Task
Look for "will" in each line of the records, and copy the lines that have it.

#### Data extracts

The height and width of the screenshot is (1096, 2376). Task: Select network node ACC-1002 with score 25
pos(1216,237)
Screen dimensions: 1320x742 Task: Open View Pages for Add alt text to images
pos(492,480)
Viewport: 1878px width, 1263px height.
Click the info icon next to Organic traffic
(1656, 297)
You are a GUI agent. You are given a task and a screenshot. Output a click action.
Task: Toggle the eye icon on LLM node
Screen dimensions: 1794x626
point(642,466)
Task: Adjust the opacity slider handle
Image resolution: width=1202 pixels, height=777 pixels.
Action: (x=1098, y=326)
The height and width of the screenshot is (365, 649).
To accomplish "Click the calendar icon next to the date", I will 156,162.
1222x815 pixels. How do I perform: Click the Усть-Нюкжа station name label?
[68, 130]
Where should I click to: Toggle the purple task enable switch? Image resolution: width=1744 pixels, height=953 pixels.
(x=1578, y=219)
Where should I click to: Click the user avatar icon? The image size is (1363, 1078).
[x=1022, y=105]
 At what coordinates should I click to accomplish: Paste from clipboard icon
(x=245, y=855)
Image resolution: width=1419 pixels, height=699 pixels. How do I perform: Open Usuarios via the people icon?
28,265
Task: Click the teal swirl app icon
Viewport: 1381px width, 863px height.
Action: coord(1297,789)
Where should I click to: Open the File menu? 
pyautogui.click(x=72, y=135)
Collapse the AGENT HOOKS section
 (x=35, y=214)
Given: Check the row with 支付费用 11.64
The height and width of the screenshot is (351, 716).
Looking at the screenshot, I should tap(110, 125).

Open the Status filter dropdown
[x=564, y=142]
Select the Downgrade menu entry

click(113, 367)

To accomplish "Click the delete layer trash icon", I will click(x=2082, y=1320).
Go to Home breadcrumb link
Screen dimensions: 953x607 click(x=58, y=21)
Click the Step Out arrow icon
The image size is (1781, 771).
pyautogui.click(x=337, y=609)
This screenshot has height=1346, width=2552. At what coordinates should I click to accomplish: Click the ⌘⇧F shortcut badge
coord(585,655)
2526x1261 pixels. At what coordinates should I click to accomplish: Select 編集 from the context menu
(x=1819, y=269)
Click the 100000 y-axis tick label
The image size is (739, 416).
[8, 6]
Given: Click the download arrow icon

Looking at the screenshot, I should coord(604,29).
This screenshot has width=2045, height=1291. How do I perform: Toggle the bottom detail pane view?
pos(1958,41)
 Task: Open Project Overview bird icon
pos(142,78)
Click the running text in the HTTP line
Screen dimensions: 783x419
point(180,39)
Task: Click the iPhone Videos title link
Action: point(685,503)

########

Worked solution
To accomplish "Click the calendar icon next to the date", I will 156,162.
To accomplish "Click the delete layer trash icon", I will click(x=2082, y=1320).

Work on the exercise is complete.